Several reviewers were dismissive of the rave tag, while some said it only applied to "Atlantis to Interzone". Blender writer Jonah Weiner thought that the band's aesthetic "makes for some very good music", though said the majority of it was "unmemorable scenery—sustaining the weirdo mood without adding to it". Alex Macpherson of The Guardian considered it a "mess of clumsy beats that never settle into a groove, [...] and unpleasant-sounding, overdriven bass". Reynolds thought the listener "get the sense they don't know exactly what they're aiming for, and the resulting mish-mash of crude energy and unfocused ambition leaves the listener gloriously befuddled". Paul Cook of God Is in the TV shared a similar sentiment, stating that it was "somewhat of a hit or miss album that occasionally flickers with some stunning tracks".

Professional ratings
Aggregate scores
| Source | Rating |
| Metacritic | 71/100 |
Review scores
| Source | Rating |
| AllMusic | Star Half star |
| Blender | Star Half star |
| Entertainment Weekly | B |
| Mojo | Star |
| NME | 9/10 |
| The Observer | Star |
| Pitchfork | 7.5/10 |
| Q | Star |
| Rolling Stone | Star |
| Uncut | Star |

==Commercial performance and accolades==
The album charted at number two in the UK Album Chart, behind Norah Jones' album Not Too Late (2007). The album ended the year with sales of 274,000 in the UK. As of September 2020, it has sold 351,000 copies in the UK. It was certified platinum in the UK by the British Phonographic Industry (BPI) and silver in Ireland by the Irish Recorded Music Association, both in 2007. The album also charted at number 24 in France, number 35 in Japan, number 62 in the Flanders region of Belgium, number 72 in Italy, number 73 in Australia, number 83 in the Netherlands, and number 87 in the Wallonia region of Belgium, "Magick" charted at number 29 in the UK. "Golden Skans" charted at number seven in the UK, where it was certified platinum in 2021. "Gravity's Rainbow" charted at number 35 in the UK. "It's Not Over" charted at number 13 in the UK, where it was certified silver in 2022.

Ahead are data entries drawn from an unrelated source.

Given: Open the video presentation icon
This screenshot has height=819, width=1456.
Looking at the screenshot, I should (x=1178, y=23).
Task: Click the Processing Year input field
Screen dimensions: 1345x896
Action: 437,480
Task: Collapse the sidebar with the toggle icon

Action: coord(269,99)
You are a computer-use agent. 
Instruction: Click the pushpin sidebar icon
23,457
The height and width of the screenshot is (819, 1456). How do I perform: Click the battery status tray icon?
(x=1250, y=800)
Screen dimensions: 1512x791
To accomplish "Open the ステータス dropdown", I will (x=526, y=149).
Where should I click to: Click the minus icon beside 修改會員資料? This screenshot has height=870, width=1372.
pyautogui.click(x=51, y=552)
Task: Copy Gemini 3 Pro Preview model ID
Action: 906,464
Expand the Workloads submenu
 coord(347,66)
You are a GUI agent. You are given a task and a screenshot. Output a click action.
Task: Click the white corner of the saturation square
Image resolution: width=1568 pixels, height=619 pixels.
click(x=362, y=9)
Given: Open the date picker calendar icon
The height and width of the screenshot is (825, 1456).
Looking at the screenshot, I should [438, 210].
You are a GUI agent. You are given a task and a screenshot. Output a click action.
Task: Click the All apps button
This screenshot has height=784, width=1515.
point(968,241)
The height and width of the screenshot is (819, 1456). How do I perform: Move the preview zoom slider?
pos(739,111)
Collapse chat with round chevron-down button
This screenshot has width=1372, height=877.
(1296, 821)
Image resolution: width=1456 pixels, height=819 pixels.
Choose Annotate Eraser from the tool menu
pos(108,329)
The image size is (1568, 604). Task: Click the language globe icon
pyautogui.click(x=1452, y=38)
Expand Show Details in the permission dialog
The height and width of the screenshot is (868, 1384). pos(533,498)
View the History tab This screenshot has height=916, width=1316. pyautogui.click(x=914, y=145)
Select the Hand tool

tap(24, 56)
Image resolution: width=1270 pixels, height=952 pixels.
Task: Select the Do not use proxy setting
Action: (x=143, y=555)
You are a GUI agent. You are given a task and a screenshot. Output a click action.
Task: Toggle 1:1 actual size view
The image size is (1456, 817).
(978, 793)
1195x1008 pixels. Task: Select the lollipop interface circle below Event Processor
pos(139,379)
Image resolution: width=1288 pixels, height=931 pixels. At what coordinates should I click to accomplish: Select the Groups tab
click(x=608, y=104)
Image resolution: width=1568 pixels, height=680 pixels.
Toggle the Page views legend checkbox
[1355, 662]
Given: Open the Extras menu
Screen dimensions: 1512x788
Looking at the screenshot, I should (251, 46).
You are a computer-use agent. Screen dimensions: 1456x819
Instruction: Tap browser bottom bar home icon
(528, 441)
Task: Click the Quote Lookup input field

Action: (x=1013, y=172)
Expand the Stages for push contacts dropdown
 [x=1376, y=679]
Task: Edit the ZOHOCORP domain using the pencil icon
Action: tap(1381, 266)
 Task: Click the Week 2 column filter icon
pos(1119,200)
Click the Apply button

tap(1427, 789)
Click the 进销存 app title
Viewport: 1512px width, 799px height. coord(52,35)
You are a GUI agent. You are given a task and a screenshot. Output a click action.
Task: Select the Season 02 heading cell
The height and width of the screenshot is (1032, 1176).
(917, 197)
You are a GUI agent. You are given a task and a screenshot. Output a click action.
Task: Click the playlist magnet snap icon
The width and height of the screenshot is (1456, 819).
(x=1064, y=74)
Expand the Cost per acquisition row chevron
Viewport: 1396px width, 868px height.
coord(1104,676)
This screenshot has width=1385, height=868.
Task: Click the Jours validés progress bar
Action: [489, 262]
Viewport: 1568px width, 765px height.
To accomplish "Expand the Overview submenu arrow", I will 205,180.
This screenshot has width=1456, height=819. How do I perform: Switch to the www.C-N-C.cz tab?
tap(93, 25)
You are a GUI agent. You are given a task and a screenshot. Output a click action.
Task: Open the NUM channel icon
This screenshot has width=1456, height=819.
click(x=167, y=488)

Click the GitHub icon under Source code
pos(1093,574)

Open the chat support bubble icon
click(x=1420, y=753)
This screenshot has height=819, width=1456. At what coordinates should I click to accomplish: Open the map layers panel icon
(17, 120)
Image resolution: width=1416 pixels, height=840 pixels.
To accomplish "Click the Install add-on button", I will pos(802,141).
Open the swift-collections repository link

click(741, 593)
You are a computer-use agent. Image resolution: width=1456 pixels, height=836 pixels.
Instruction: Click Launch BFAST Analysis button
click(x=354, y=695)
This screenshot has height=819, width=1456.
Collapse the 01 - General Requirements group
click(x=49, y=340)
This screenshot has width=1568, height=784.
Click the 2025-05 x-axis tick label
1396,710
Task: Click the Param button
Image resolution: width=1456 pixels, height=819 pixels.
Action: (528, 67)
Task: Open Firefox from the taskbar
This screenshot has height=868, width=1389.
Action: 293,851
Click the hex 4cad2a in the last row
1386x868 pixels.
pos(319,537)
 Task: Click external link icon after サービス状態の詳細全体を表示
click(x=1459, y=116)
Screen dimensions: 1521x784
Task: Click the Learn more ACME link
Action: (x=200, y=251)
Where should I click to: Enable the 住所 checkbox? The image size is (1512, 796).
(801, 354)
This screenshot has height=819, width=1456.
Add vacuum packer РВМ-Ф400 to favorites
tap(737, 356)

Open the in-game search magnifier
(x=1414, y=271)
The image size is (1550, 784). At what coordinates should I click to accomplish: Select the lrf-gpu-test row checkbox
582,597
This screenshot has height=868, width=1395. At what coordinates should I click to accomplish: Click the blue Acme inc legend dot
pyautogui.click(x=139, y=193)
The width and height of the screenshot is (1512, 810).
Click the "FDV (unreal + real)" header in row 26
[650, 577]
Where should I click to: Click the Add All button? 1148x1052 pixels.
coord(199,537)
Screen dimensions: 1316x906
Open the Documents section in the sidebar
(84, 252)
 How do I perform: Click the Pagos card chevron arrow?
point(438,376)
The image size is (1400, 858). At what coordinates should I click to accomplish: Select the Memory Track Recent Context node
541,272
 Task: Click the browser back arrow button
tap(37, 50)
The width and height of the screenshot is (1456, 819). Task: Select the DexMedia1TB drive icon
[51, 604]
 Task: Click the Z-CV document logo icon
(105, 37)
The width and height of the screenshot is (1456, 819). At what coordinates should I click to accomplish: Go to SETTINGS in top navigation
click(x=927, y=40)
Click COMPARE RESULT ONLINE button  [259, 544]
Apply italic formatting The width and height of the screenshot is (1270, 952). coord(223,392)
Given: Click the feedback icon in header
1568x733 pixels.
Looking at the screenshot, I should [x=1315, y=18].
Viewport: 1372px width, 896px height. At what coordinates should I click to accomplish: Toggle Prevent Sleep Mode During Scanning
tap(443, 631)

Myths of the Near Future won the Mercury Prize in 2007, which saw them earn £20,000, surpassing releases from Amy Winehouse and Bat for Lashes. The award saw album sales quintuple at the music retailer HMV. DIY, The Guardian and The Morning News all ranked the album at number five on their lists of the best releases of 2007, while Stereogum and Q ranked it at number 46 and 32 on their lists, respectively.

== Track listing ==
All lyrics by Jamie Reynolds and Simon Taylor, all music by Klaxons, except where noted.

| No. | Title | Writer(s) | Length |
|---|---|---|---|
| 1. | "Two Receivers" |  | 4:18 |
| 2. | "Atlantis to Interzone" |  | 3:18 |
| 3. | "Golden Skans" |  | 2:45 |
| 4. | "Totem on the Timeline" |  | 2:41 |
| 5. | "As Above, So Below" |  | 3:58 |
| 6. | "Isle of Her" |  | 3:54 |
| 7. | "Gravity's Rainbow" |  | 2:37 |
| 8. | "Forgotten Works" |  | 3:26 |
| 9. | "Magick" |  | 3:30 |
| 10. | "It's Not Over Yet" (Grace cover) | Rob Davies; Paul Oakenfold; Michael Wyzgowski; | 3:35 |
| 11. | "Four Horsemen of 2012" |  | 2:18 |
| Total length: |  |  | 36:31 |

Hidden tracks on UK edition
| No. | Title | Length |
|---|---|---|
| 12. | Untitled (silence; no audio) | 15:00 |
| 13. | "Untitled" | 2:26 |
| Total length: |  | 53:46 |

==Personnel==
Personnel per sleeve.

Klaxons
- Jamie Reynolds – bass, vocals
- James Righton – keyboards, vocals
- Simon Taylor – guitar, vocals

Additional musicians
- James Ford – drums (all except track 2)
- Steffan Halperin – drums (track 2)

Production and design
- James Ford – producer, mixing
- Jimmy Robertson – engineer
- Nick Terry – mixing
- Simon Taylor – artwork
- Jamie Reynolds – artwork

==Charts and certifications==

===Weekly charts===

Weekly chart performance for Myths of the Near Future
| Chart (2007) | Peak position |
|---|---|
| Australian Albums (ARIA) | 73 |
| Belgian Albums (Ultratop Flanders) | 62 |
| Belgian Albums (Ultratop Wallonia) | 87 |
| Dutch Albums (Album Top 100) | 83 |
| French Albums (SNEP) | 24 |
| Italian Albums (FIMI) | 72 |
| Japanese Albums (Oricon) | 35 |
| UK Albums (OCC) | 2 |

===Certifications===

Certifications for Myths of the Near Future
| Region | Certification | Certified units/sales |
| Ireland (IRMA) | Gold | 7,500^{^} |
| United Kingdom (BPI) | Platinum | 300,000^{^} |
^{^} Shipments figures based on certification alone.